Do you remember our day of chimpanzee trekking, long on trekking but short on chimpanzees? When we returned to the ranger station to make arrangements for the next day, a troupe of vervet monkeys did their very best to make up for their shy cousins.
Several adults and a pile of juveniles scampered around the driveway, lawn, and security hut. The guards were not amused. It would have been so easy to hand any one of them an ill-advised treat… and probably be bitten for it. The monkeys, not the guards. They were generally peaceful, regardless of the firepower about their persons. Vervets are wild animals, not playthings. They have no idea how cute and cuddly they look, unless you spy those very serious incisors inside there. Definitely not cuddly. All business. And you thought monkey-business was funny stuff. This is an art piece I did not long after, having been reminded of their antics upon reading a particular bit by Sir Terry Pratchett. You can google “Pratchett Tak strive” and learn more than you ever wanted to about that.

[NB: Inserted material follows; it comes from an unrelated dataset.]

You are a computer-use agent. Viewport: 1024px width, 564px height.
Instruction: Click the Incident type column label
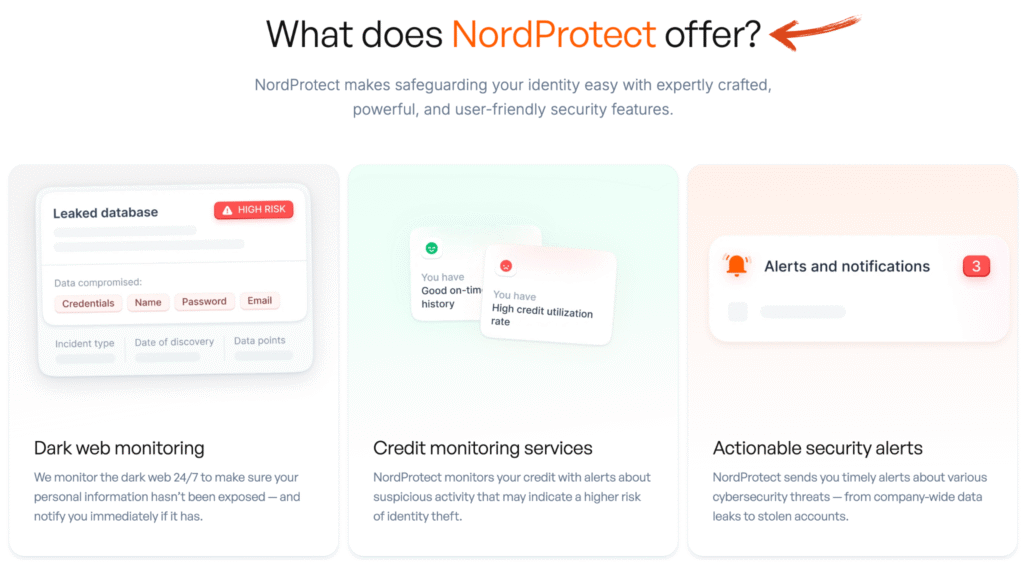click(85, 344)
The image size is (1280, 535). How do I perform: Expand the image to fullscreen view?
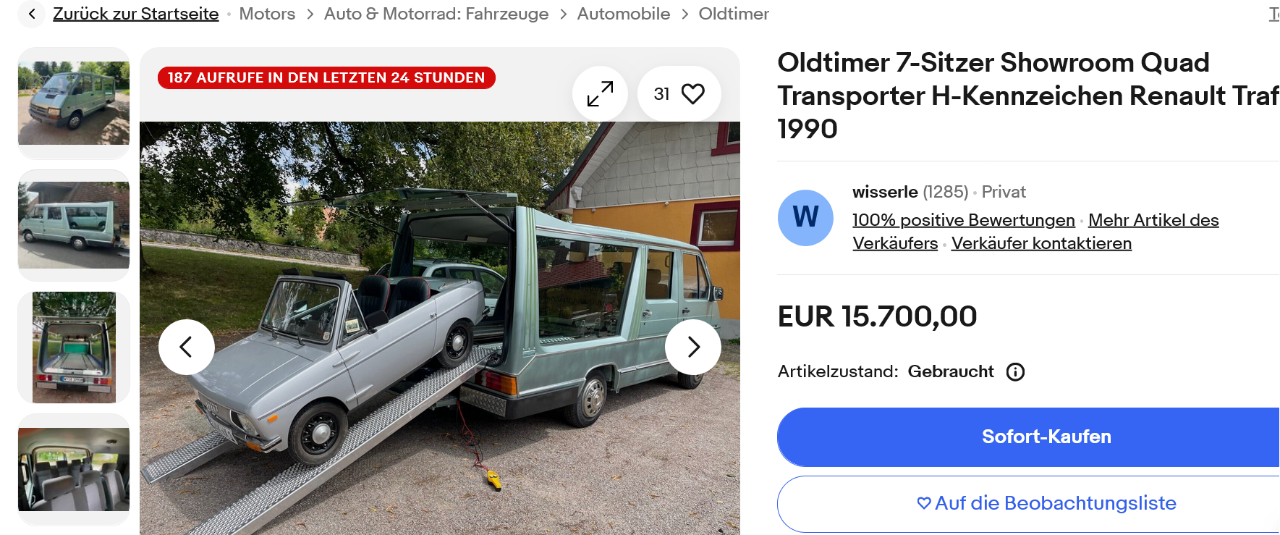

So, while the primary reasons for visiting Nyungwe are in fact primates, there is the jungle itself. Getting all up close and personal, in the trenches as it were, traipsing after said primates was ever so authentic, but rising above the mud and vines and thorns has its appeal. Beginning at the Uwinka Visitor Center, the Igishigishigi trail leads out to the recently completed canopy walk. One of three on the continent and the only one in the region, it’s a rare opportunity to be in the jungle without being in the jungle. High in the air, amongst the treetops, the suspended walkway affords stunning views straight out over the Uwinka valley. Cloaked in flowing mists and fog, one may imagine the world before we started really mucking it up.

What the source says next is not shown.